Five of the eight composers represented on the programme were Swiss. Works by the best known among them, Ernest Bloch's pastoral sounding Suite Modale (written for flute and strings in 1956) and Frank Martin's typically well crafted test piece for the 1939 international music competition at Geneva, were chosen to open and close the evening.
The other Swiss pieces, all for solo flute, were composed within the last 15 years or so. Urs Leimgruber's Capricorn and Peter Wettstein's Air dans l'aube traverse some of the more familiar paths of contemporary solo flute writing.
Heinz Holliger is renowned as one of the world's leading oboists.
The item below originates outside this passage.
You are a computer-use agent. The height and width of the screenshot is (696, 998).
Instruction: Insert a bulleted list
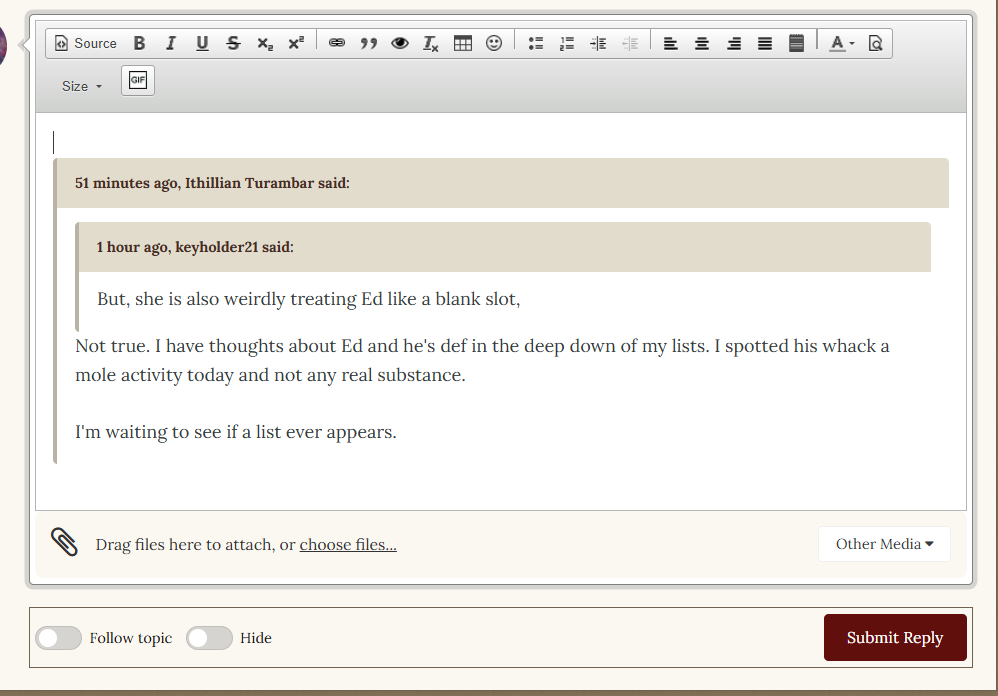tap(536, 43)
But this rounded musician composes, too, and his punningly titled, Holderlin inspired (t)air(e) "taire" in French, means to be silent evidenced clearly his penchant for exploring new sound producing techniques. The remaining solo work, Irish composer Frank Corcoran's dearly The Quare Hawk, takes a typically oblique slant on the age old flute/bird relationship.
The real novelty of the evening was Scottish composer Thea Musgrave's Piccolo Play, concert suite of mainly light character pieces for piccolo and piano written in homage to Couperin. In the suite's softer passages, Susan Glaser was quite successful in capturing a sort of introversion which one wouldn't normally associate with the piccolo, though the instrument's familiar, piercing quality elsewhere became quite painful in the confines of the John field Room.
Her playing throughout the evening was technically resourceful I particularly enjoyed the glowing low register display in Wettstein's Air dans l'aube but not always finely discriminating in matters of musical style. The assertive manner of her pianist (a finalist at the last Tchaikovsky Competition in Moscow) limited the rewards of the pieces for duo, where his contributions, inappropriately, seemed more soloistic than partnerly.